• _Aim 1_: According to the passage on feminism and free love, who wrote the only book-length study of the American free love tradition from a feminist perspective?
• _Aim 2_: Pick up the passage on feminism and free love after its last sentence and carry it on for a paragraph.

• _Selected text_:
****
At the time, my analysis of these sources was organized around the distinction between sexuality and reproduction. As Linda Gordon had already argued in her feminist history of birth control, Woman's Body, Woman's Right, this differentiation has characterized thinking about women's emancipation only since Margaret Sanger inaugurated the modern birth control movement.(2) In retrospect, I can see that in trying to counterpose ideas about sexuality and maternity I was misreading these nineteenth century women. Working from notions that were very different from my own, they were trying to conceptualize sexual pleasure for women in the context of a far more reverential attitude to motherhood, in which maternity was a social act not an individual responsibility and constituted the primary framework available to pose the possibility of female power in a male dominated world. If I were to revisit this research now, I would work harder to understand Nichols' and Woodhull's own understandings of the relationship of sexuality to motherhood, especially as these differed from contemporary notions. I also would concentrate more on their critique of the institution of marriage, which I have come to see as one of the unifying concerns of the women's rights/feminist tradition.(3)

Since I wrote "Feminism and Free Love," many women's historians have tackled the history of free love and sex radicalism from a variety of interpretive angles. I can mention only a few here. Janet Brodie investigated the hidden history of nineteenth century contraceptive commerce which formed the backdrop for much thinking on the question of sexual regulation.(4) Anne Braude revisited Nichols in Radical Spirits, her history of spiritualism and nineteenth century women's rights.(5) Victoria Woodhull has been the subject of three modern biographies, one of which made it to the best seller list,(6) and Helen Horowitz and Molly McGarry have examined Woodhull's confrontation with Anthony Comstock.(7) Lori Ginzberg has done an important service in exploring the links between the sexual and religious dimension of Frances Wright's reputation for "infidelity."(8) The only book length study of the American free love tradition from a feminist perspective has come from a French women's historian, Francoise Basch.(9) I have concluded that it would be impossible to integrate these new approaches without throwing out the essay I wrote in 1980 and replacing it with an entirely a new one. Instead, I have chosen to preserve what I wrote then as a sort of historiographical artifact.
****
(Items in a dataset)
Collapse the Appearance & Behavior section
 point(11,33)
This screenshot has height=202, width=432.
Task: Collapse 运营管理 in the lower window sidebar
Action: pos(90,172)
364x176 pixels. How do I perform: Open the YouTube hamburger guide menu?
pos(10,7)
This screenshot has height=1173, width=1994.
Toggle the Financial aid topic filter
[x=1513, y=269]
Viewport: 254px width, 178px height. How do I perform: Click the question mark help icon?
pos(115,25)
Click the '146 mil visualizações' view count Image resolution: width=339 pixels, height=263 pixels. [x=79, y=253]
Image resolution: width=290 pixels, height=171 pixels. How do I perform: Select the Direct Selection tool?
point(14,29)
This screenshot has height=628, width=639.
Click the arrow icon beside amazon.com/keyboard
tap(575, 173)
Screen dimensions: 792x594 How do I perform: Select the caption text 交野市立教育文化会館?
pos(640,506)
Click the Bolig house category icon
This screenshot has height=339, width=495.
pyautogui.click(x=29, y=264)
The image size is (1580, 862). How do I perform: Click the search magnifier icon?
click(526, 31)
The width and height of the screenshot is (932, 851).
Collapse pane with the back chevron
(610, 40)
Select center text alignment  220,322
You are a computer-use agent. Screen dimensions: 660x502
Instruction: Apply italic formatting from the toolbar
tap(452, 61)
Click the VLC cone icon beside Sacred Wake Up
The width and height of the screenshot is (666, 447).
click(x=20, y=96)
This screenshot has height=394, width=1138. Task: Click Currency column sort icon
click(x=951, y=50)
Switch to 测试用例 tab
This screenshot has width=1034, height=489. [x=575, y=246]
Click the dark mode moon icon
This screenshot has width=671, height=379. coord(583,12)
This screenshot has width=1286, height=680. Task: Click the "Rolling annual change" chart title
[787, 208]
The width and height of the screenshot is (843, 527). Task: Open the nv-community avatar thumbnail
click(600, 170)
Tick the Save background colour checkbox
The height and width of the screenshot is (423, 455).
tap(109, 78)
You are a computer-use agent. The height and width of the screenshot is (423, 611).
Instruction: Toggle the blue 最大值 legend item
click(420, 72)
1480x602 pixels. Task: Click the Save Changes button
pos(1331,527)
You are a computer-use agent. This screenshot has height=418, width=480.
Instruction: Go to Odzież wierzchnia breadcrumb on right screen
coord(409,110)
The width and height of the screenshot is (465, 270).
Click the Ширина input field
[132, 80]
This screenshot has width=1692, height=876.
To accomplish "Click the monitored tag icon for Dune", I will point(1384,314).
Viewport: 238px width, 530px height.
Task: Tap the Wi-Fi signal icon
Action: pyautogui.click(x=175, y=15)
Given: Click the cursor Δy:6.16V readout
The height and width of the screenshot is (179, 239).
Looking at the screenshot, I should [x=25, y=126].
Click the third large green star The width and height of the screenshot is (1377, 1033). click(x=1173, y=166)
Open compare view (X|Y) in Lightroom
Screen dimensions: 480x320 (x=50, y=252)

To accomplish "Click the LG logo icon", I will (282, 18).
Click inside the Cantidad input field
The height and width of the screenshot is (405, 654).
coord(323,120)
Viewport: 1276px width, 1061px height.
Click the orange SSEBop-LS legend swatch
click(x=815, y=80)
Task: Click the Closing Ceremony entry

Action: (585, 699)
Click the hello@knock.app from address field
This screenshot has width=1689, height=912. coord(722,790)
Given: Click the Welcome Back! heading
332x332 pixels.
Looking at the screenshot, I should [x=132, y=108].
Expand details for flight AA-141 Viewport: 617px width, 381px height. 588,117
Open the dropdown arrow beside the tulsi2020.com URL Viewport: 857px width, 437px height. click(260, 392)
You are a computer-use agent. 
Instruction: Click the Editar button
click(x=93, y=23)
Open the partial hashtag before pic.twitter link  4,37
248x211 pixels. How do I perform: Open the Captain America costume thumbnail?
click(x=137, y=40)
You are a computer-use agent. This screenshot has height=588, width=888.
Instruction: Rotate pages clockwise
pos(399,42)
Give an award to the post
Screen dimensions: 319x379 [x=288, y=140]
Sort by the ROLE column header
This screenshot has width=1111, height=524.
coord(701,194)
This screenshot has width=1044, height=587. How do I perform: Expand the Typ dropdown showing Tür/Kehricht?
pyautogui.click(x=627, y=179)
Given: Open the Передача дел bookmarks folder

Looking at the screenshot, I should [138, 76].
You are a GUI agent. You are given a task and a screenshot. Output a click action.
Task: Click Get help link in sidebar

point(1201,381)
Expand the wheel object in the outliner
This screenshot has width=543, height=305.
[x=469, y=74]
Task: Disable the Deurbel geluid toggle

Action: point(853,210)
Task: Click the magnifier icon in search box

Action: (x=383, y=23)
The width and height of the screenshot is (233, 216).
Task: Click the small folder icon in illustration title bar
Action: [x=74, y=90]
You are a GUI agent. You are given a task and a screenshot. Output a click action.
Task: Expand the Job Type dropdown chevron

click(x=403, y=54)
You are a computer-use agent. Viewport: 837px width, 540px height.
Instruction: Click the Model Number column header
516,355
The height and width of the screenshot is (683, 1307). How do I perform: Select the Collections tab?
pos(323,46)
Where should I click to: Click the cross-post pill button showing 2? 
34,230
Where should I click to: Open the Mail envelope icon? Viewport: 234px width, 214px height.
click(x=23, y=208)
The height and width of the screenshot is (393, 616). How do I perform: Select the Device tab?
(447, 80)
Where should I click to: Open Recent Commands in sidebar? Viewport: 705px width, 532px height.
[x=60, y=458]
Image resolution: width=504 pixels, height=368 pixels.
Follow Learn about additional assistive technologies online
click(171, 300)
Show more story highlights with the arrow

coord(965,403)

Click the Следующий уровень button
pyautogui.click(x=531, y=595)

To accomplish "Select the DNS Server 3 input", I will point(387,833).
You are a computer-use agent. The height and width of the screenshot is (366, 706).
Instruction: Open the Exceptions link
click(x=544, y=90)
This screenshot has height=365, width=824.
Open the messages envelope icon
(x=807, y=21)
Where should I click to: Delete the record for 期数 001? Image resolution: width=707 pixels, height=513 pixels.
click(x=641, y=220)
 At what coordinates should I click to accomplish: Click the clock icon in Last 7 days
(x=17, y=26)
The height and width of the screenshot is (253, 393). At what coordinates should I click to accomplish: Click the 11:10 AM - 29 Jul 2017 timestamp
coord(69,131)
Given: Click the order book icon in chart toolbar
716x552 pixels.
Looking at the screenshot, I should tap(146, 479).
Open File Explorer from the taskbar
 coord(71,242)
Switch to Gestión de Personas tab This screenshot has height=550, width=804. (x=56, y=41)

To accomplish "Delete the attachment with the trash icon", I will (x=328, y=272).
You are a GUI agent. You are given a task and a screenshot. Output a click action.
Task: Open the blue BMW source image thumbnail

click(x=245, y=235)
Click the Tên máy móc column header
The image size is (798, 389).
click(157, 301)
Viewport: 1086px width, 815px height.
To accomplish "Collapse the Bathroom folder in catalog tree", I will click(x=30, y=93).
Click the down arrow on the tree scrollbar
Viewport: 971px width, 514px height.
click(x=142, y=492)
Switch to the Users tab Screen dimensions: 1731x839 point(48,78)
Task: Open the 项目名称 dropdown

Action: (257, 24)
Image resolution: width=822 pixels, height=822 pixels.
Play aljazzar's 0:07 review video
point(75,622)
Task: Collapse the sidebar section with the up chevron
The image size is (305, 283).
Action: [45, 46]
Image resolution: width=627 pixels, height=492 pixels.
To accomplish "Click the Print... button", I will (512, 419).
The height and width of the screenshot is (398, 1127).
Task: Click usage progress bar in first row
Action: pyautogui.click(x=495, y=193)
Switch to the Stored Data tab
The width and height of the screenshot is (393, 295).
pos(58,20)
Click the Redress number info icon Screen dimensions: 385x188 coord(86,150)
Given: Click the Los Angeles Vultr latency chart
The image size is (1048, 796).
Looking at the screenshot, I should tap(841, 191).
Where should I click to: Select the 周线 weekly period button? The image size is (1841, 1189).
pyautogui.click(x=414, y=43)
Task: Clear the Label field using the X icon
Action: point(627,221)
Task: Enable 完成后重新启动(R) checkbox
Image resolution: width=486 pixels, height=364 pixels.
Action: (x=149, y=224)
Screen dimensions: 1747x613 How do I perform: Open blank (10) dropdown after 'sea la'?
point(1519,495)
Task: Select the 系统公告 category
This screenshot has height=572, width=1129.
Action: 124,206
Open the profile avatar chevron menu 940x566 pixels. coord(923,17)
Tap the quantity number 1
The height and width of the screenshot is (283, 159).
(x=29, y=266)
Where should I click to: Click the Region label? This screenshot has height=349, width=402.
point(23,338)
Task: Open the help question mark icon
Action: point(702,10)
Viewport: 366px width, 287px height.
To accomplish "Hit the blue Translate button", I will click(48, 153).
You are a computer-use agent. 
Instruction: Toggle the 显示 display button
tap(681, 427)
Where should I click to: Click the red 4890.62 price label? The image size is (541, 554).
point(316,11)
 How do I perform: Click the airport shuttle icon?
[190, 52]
****
• _Exercise response 1_: Francoise Basch, a French women's historian.

• _Exercise response 2_:
But I would not have looked for a way to circulate this essay more broadly if I did not think that it still has something to offer. None of the new biographies of Victoria Woodhull gives sufficient attention to her ideas about female sexuality. This is consistent with what I see as a general failure in women's history scholarship to consider the history of American feminism seriously enough on the intellectual level. We have resurrected our heroines, gained courage from their lives, and insisted on their contributions to history. But we haven't really looked in depth at what they thought and wrote about the causes and cures of women's subordination. "Feminist theory," that much touted contemporary scholarly endeavor, has little historical depth, and predecessors like Wollstonecraft or Stanton or Gilman draw attention more for the flaws and inadequacies of their thought than for the profundity or originality of their insight. But is it really true that everything these intellectual foremothers have to offer contemporary feminism has already been absorbed into modern understandings of the structures of gender inequality ? I think they still may have something to teach us.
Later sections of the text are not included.